KHAR, May 4: At least 26 people, among them two security officers, were killed and 75 others injured on Friday when a teenage suicide bomber blew himself up in a  crowded bazaar in Khar, the main town of Bajaur tribal region.  The Taliban claimed responsibility for the attack.

“The suicide bomber, stated to be a 15-year-old boy, detonated explosives strapped to his body as he approached a checkpost of the Bajaur Levies force where senior officials had gathered after patrolling the area,” Haseeb Khan, an official of the local administration, told Dawn.

Sultanzeb, an eyewitness, said Levies officials had reached the checkpost in two vehicles a few minutes before the bombing. “They were talking to security personnel at the post when the blast occurred. The place was littered with human flesh and blood,” he said.

Several shops and vehicles were damaged.

The dead and the injured were taken to the Agency Headquarters Hospital (AHH) Khar. Doctors at the AHH referred the critically wounded to hospitals in Peshawar.

Dr Jehanzeb Tawar, head of the Bajaur health deportment, said 26 people were killed and 75 others wounded in the attack.
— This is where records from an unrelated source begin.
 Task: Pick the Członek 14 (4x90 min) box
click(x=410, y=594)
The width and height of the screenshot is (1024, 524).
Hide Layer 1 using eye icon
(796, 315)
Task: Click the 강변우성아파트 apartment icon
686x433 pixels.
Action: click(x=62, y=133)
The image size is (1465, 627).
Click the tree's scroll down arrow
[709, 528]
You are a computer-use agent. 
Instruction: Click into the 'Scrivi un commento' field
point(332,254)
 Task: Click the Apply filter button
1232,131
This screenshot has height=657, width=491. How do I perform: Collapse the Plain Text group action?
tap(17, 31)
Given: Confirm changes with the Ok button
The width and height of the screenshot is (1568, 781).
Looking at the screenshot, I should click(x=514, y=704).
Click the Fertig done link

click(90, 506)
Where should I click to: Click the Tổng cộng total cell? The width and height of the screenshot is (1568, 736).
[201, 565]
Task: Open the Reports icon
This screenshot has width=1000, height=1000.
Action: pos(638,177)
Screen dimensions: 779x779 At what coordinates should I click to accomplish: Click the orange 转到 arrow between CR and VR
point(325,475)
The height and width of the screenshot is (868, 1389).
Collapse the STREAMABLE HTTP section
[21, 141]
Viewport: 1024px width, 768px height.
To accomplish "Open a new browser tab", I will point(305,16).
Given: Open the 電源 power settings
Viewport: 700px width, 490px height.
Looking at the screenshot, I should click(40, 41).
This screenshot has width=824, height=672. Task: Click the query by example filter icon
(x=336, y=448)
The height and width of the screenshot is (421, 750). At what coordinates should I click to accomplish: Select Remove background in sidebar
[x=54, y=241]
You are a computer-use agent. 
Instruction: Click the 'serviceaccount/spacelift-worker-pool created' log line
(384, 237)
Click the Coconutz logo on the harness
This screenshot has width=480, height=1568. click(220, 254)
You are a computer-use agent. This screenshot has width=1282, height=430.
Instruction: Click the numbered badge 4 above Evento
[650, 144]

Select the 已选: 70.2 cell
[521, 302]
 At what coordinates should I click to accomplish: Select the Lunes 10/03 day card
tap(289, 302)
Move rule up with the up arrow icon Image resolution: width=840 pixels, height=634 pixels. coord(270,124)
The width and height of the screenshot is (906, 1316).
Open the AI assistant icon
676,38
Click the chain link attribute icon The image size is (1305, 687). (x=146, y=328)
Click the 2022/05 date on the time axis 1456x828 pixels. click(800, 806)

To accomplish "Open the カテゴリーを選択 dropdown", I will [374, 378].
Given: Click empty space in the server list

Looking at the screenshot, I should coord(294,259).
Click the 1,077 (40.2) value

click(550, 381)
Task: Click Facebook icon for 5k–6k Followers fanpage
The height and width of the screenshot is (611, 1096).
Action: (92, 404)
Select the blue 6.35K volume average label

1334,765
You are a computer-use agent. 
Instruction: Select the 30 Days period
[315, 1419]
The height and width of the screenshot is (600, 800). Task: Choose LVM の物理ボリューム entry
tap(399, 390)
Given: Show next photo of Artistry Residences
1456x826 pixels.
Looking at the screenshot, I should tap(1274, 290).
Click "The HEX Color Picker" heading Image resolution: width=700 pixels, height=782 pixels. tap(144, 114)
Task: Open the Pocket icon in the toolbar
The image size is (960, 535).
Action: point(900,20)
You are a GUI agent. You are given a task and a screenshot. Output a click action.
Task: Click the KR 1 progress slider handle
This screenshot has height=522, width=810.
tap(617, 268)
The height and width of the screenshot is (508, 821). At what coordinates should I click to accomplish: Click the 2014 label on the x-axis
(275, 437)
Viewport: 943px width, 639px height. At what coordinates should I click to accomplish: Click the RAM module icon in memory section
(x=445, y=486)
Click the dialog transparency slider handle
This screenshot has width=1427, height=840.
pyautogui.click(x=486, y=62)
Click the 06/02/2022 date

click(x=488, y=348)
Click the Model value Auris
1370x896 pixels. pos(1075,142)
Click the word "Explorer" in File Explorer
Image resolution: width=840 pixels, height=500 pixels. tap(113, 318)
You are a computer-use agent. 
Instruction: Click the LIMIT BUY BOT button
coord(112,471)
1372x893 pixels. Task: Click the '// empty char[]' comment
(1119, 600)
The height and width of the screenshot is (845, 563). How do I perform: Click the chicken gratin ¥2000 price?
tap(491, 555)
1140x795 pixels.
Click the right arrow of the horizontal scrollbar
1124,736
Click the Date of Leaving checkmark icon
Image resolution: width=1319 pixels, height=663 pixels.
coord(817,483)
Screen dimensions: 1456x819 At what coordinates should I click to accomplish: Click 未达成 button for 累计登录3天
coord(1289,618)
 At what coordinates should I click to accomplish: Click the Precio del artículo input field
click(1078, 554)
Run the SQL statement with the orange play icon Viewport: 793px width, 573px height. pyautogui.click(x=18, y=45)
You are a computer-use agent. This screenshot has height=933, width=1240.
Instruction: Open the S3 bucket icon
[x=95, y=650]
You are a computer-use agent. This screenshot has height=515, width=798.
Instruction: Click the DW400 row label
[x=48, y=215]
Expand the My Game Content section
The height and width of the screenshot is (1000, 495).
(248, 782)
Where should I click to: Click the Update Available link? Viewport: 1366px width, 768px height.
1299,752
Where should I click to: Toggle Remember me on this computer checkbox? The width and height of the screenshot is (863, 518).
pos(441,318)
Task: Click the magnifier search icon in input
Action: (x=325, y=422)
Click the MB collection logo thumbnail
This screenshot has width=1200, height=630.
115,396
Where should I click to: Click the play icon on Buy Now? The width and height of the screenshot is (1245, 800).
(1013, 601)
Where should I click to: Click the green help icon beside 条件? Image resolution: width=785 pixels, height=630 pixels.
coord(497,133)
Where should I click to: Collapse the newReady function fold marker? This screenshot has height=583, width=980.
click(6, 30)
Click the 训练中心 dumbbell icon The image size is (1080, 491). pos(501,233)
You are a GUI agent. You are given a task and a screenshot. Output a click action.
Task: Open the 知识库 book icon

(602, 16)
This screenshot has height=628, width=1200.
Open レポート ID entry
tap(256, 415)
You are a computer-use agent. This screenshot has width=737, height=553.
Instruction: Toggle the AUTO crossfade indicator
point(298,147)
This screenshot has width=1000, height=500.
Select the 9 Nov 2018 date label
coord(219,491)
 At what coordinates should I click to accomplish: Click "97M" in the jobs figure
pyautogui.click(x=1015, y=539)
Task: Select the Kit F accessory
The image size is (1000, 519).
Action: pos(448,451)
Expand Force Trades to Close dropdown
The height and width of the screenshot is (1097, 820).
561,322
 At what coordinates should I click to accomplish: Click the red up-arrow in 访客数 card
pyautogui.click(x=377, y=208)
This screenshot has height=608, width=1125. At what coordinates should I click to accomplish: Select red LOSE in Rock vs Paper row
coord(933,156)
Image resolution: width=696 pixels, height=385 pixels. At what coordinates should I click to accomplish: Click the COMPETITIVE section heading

A large number of people gathered at the hospital to donate blood.

“Bajaur Levies head Subedar-Major Javed Khan and Quarter Master Subedar Fazal Rabi were among the dead,” Political Agent Islam Zeb told reporters. He said the two officers were the target of the attack, adding that they had received threats from militants.

“Apparently, the bomber was waiting for the head of tribal police and rushed towards him when he was talking to other personnel at the checkpost,” he said.

Last year, Tamgha-i-Shujat was conferred on Subedar Fazal Rabi. A security official said that Fazal Rabi, who was in charge of the Levies bomb disposal unit, had survived several attacks in the past.

The area people said the explosion was so powerful that it was heard in 8km radius of the bombing site. A curfew was imposed in the area after the attack and markets, educational institutions and offices were closed. Public transport remained off the road.

It was the third bomb attack in Bajaur over the past two days. On Thursday, two blasts killed five people, including pro-government elders and security personnel, in tehsil Chamarkand.

Tehrik-i-Taliban Pakistan spokesman Ihsanullah Ihsan told reporters from an unidentified place: “Our target was the chief and deputy chief of the Bajaur Levies force.”

The two officials were involved in the killing of Al Qaeda leader Sheikh Abu Marwan Asouri in Bajaur a few years ago.

AFP adds: Bajaur has been one of the toughest battlegrounds in the fight against Taliban. The military conducted major offensives there in 2008 and 2009 and has repeatedly declared it secure.

Friday’s blast was the deadliest bombing in the country since Feb 17 when 31 people were killed in a suicide attack in the Kurram Agency. The TTP spokesman said that anyone involved in ‘activity’ against the Taliban “will be treated with iron hands”.